● PASSAGE TO READ
------------
Are you thinking of him in the longterm? Does this character have legs?
Hard to say. My deal takes me through next February. Right now I’m just laying it all out there as best I can.

You and Rebecca Budig are sparking pretty magnificently these days. Are we heading toward a big Finn-Hayden romance?
There’s definitely something there, but we’ll take our time and see. The writers still have to resolve the Hayden-Nikolas situation. Now that Tyler Christopher’s not coming back that story is on hold until they figure out what to do. And Finn is still very much hung up on his wife, Reiko, and is wracked with guilt that his obsessiveness with finding a cure to his disease led to her death. So who knows? Another great thing about this go-round is that Jean and Shelly told me up front, “We have no idea who we’ll put you with romantically.” That hit me in the right place. I don’t like it when producers or writers say, “We are teaming you with so-and-so, and you two will be the next supercouple.” They don’t get to decide that. They don’t even get a say. The audience decides. But, yeah, so far it seems to be working well with Rebecca Budig, who is so wonderful. She has so much nuance, so many layers to her work.

Please tell us Reiko won’t come back from the dead just as Finn and Hayden are saying, “I do.” Lord knows, GH loves milking that cobwebby cliché.
God, I would hope not. That back-from-the-dead thing doesn’t work out so well anymore. But I do think it would be great to see his wife so that the audience could have a really strong reference point, but I’d rather we told that story in flashbacks—something soaps don’t seem all that interested in doing.
------------
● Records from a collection

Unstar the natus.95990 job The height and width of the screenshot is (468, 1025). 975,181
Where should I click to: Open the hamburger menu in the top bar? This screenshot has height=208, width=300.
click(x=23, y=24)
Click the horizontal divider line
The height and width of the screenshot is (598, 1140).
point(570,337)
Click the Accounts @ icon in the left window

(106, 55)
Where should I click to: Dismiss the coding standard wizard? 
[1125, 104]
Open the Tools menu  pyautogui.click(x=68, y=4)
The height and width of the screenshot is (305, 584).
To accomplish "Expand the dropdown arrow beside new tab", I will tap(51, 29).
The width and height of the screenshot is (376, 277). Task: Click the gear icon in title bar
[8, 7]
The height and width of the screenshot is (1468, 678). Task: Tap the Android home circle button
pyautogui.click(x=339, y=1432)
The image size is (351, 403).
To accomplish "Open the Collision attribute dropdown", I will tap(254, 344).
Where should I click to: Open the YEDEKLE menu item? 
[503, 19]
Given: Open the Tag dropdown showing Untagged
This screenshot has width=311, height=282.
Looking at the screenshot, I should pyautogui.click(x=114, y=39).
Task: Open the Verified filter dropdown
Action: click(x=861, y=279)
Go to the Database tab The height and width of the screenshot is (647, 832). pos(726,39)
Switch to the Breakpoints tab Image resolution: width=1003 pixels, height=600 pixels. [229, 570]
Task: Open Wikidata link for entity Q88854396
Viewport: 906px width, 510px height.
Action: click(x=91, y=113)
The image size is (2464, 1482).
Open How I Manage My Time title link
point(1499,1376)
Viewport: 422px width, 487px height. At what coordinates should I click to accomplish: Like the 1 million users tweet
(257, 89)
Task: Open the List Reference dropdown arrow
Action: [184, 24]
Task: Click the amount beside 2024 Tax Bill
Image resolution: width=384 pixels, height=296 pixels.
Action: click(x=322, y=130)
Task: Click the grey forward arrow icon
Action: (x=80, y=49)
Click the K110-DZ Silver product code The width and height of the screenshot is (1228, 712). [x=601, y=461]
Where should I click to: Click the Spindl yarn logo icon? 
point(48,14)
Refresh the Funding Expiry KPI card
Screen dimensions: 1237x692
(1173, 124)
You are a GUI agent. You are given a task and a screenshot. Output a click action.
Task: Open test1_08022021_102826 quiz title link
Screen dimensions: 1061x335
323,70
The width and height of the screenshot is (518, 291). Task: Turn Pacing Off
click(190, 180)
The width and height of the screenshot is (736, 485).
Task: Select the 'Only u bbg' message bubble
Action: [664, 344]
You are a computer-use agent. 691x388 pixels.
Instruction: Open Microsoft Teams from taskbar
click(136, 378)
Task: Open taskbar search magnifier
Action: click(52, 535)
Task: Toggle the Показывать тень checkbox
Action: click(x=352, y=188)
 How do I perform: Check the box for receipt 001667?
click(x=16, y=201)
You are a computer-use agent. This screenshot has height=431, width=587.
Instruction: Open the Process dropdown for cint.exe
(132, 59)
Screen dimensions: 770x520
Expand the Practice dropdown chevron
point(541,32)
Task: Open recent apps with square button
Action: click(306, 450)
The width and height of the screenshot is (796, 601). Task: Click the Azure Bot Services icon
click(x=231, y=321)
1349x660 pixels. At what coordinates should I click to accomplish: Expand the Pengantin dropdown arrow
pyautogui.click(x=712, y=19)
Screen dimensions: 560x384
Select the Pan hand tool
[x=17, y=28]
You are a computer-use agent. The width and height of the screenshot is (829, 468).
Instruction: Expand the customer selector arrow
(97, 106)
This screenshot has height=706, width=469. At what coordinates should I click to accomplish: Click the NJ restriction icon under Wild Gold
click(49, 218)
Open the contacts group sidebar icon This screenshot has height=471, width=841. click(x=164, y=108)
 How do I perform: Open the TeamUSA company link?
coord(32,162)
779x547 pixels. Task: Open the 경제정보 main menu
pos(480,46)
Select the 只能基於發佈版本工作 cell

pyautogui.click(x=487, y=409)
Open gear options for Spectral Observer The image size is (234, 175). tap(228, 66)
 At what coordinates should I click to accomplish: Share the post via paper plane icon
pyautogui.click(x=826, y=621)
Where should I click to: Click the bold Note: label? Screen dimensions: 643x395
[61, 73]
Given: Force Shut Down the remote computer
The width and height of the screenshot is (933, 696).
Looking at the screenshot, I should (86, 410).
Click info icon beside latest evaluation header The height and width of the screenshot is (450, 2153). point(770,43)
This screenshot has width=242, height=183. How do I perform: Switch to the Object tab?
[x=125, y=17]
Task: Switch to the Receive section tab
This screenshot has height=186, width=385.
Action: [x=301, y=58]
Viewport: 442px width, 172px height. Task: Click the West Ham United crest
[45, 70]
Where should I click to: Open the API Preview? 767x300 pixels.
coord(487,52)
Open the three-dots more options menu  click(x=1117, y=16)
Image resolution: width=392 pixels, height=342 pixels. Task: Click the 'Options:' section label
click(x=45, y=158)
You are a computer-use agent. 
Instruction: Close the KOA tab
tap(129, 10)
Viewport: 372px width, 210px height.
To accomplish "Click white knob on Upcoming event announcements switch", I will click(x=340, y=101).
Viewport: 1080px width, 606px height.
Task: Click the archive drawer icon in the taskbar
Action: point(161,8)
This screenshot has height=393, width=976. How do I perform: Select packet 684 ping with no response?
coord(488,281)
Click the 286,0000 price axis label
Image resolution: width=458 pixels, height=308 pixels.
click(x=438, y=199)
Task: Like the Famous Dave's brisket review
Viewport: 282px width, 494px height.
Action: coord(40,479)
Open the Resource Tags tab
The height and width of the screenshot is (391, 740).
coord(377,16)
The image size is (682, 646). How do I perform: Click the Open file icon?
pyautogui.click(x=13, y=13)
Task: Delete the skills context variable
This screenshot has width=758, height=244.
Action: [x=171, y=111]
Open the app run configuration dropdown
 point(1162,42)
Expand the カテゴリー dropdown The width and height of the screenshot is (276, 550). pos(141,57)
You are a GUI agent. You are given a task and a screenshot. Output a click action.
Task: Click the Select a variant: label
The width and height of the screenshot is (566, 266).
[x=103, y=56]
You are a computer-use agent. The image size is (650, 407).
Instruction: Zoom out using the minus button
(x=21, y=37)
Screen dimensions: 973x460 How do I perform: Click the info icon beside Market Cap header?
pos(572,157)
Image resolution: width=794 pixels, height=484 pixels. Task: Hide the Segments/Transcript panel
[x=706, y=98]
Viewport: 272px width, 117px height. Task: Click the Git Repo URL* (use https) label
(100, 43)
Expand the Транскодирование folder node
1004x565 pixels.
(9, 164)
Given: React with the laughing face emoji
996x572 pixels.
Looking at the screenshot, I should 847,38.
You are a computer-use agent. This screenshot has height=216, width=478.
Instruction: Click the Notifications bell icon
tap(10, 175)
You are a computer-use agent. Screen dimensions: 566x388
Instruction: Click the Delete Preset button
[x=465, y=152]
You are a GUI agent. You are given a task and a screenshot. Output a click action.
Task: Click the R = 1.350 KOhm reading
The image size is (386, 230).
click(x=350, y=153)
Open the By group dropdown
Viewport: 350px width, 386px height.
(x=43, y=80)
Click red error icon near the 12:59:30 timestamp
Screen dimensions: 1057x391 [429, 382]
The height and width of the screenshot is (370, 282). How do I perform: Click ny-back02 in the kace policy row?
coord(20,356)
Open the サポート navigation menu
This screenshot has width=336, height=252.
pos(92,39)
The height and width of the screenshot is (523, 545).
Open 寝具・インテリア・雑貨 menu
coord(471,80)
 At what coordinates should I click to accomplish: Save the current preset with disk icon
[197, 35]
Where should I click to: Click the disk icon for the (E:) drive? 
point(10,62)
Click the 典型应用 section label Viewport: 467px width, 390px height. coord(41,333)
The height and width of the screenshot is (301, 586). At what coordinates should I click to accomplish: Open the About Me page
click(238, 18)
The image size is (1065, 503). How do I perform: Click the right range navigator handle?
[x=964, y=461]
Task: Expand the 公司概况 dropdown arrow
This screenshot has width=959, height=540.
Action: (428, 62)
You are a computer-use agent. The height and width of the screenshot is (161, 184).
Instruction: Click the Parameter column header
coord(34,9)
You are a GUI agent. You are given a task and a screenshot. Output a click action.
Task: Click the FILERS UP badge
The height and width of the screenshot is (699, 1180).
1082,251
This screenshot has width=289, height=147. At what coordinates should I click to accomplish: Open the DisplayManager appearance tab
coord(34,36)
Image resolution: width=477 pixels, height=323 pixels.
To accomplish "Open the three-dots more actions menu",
------------
● REQUIRED WORK
[1] Summarize the interview about Finn in two sentences.
[2] Write a continuation of the interview about Finn, picking up after its final sentence.

● ANSWERS FOR THE EXERCISE
[1] The actor playing Finn has a deal running through next February and sees something between Finn and Hayden, but the writers must first resolve the Hayden-Nikolas story, and Finn is still hung up on his wife, Reiko, and guilty over her death. The actor appreciates that Jean and Shelly haven't chosen a romantic partner for Finn, since the audience decides that, and hopes Reiko won't return from the dead but would like to see her in flashbacks.

[2]
Let’s talk about your other love interest. Finn is so mentally messed up he’s accompanied by a service lizard. Why a lizard? Was it just to be quirky or is there something deeper there?
Lizards live through a lot. They are great survivors in difficult conditions and were here on Earth long before we humans were. On a subconscious level, that would appeal to Finn, who has lost a wife and other people close to him and is now dealing with death himself. He has to have something that’s not going to die on him.

Granted, this probably isn’t your first cold-blooded costar, but what’s it like acting with a reptile?
It’s fine. It’s fun. When he shows up, that is. Half the time, I’m acting opposite an empty tank because the lizard is booked on another job. Seriously, that thing works more than any actor I know. My first day back was definitely odd. They said, “Here are your monologues. You talk and we’ll cut to the lizard to get his reactions.” [Laughs] I thought maybe they put me with a lizard because nobody else wanted to work with me.